Local author tells complex tale of terror
Terrorism and its cousin, political repression, aren’t far from the surface in the subtle, affecting first novel by Margot Singer, a professor of English at Denison University.
In “Underground Fugue,” the quiet lives of the four principal characters, whose voices weave together to create a complex story, have all been affected, at least tangentially, by terror.
Esther, a Jewish New Yorker whose teenage son has recently died and who is now in London nursing her dying mother, lived through the events of 9/11. Her mother, Lonia, managed to make it out of Czechoslovakia during Hitler’s rise to power with the help of her scheming future husband.
Lonia’s next-door neighbor, Javad, is a divorced neurosurgeon whose childhood home in Iran has irrevocably changed. His “stubbornly opaque” son Amir, a college student with an interest in Middle Eastern history, is drawn into questionable company and spends long nights exploring the London subway system.
Running parallel to the story of their intersecting lives is that of a man in a dissociative fugue, a pianist found wandering on a British beach, on whose case Javad is consulted.
Outwardly, not a lot happens in the novel, at least at first.
Esther plays the piano, smokes a lot of cigarettes, and wonders whether she has left her husband for good. Lonia, drifting in a morphine daze, remembers bits and pieces of her past. Javad worries about his son and becomes interested in Esther. Amir wanders through vacant tunnels and into a mosque.
The plot lines converge at the London Underground bombings of 2005, but not in an obvious way.
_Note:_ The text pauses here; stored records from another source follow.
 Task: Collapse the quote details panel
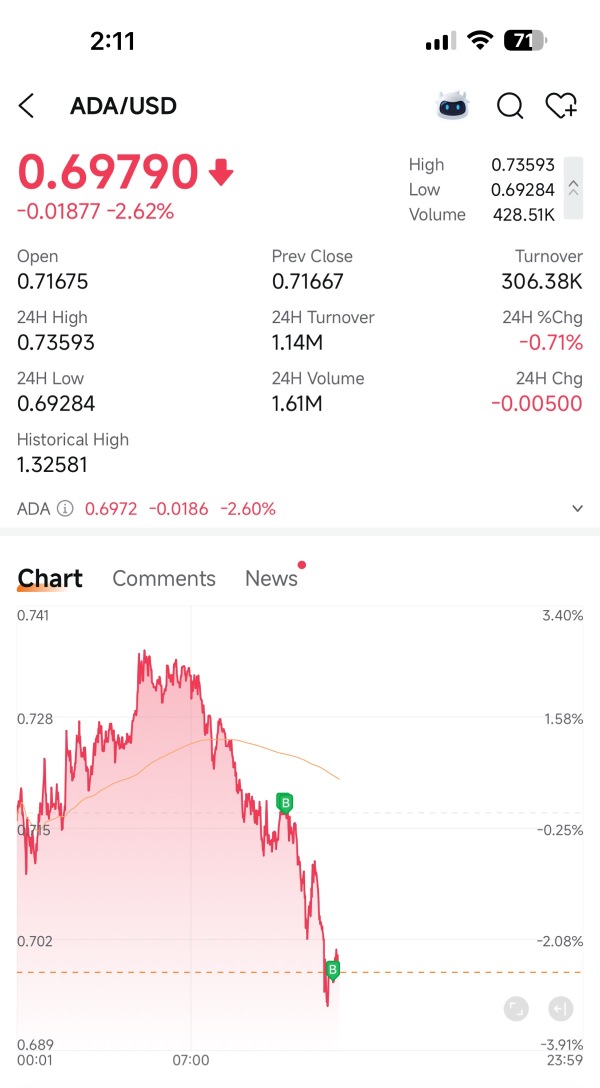tap(573, 188)
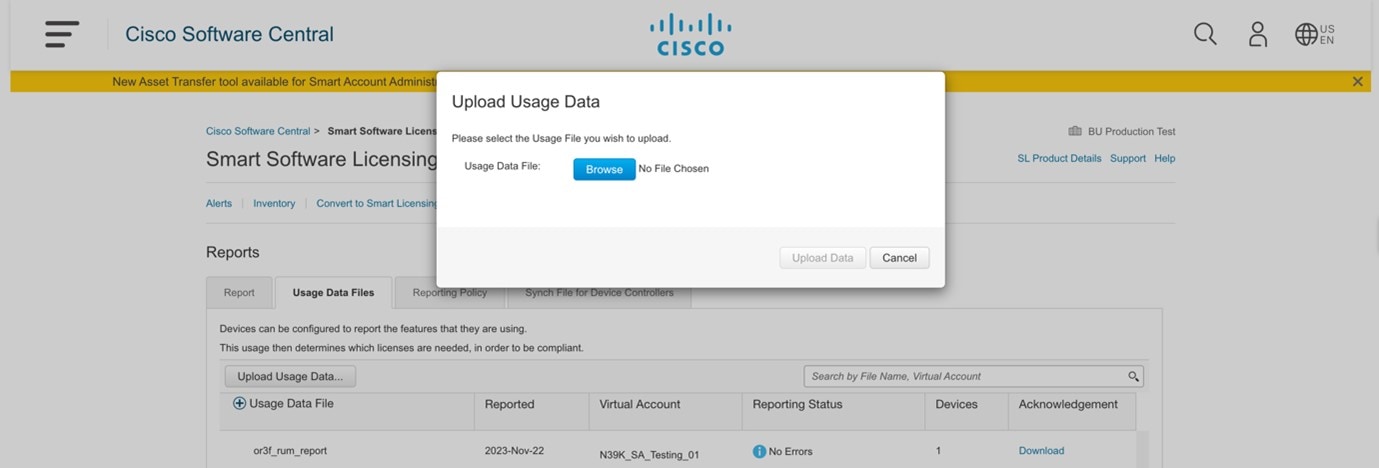The width and height of the screenshot is (1379, 468).
Task: Cancel the Upload Usage Data dialog
Action: click(899, 258)

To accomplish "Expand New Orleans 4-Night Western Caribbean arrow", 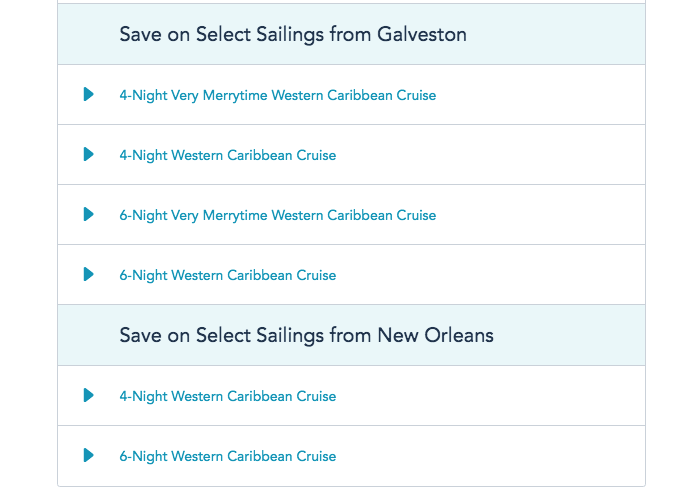I will [89, 396].
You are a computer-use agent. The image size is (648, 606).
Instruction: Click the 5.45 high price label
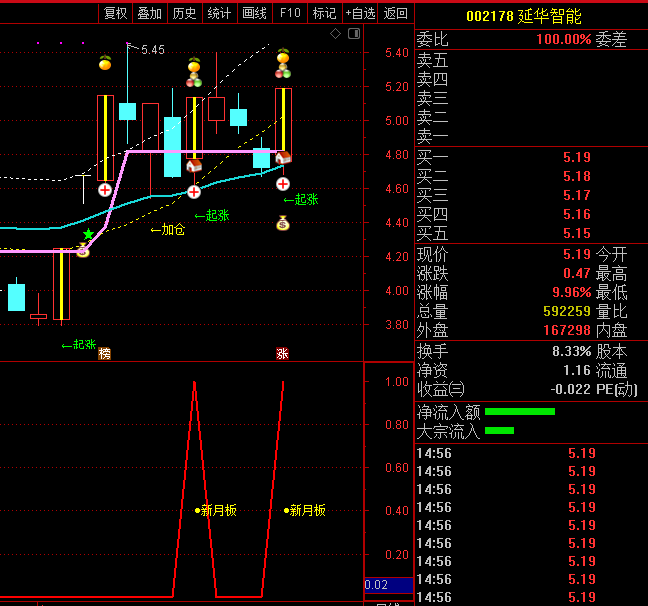coord(153,49)
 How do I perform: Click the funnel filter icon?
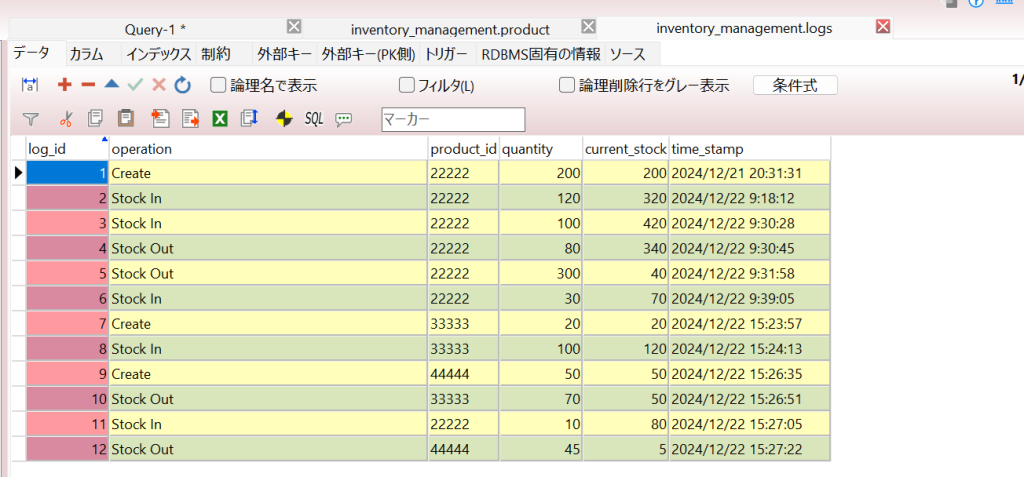click(x=30, y=119)
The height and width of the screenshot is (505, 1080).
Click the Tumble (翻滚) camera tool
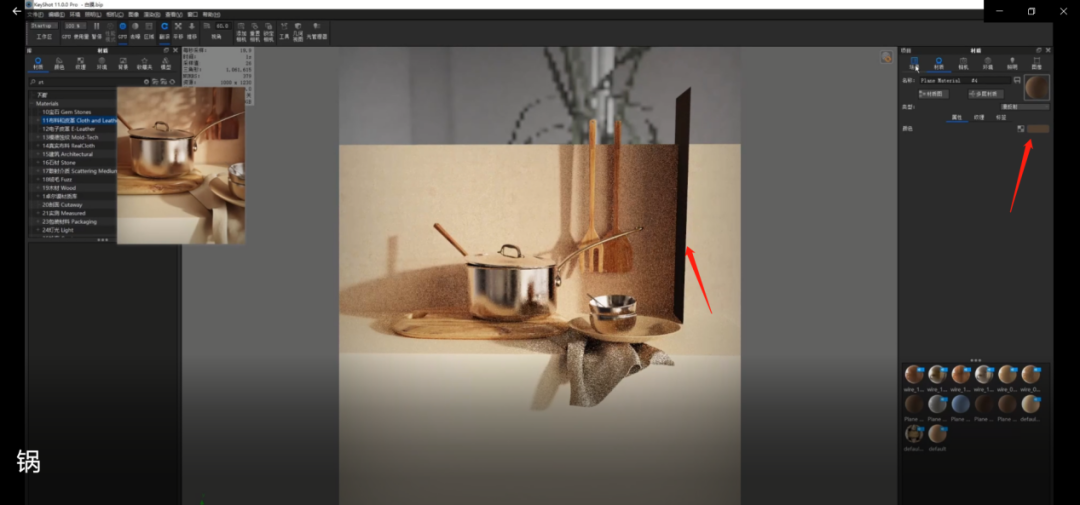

If the “underground” of the title has to do with the subway system, it refers just as strongly to the semi-conscious lives of the characters, whose barely realized desires and memories shape their lives in ways they don’t always see.
Likewise, “fugue” has a double meaning: It’s that dissociative state the characters all experience to one degree or another, and it’s also the musical form in which themes — like the character’s lives or stories — play off of one another.
Like the title, the novel shimmers between meanings, never settling on a single one. It fades to a close, without a big bang, and continues to reverberate in the mind after its final words.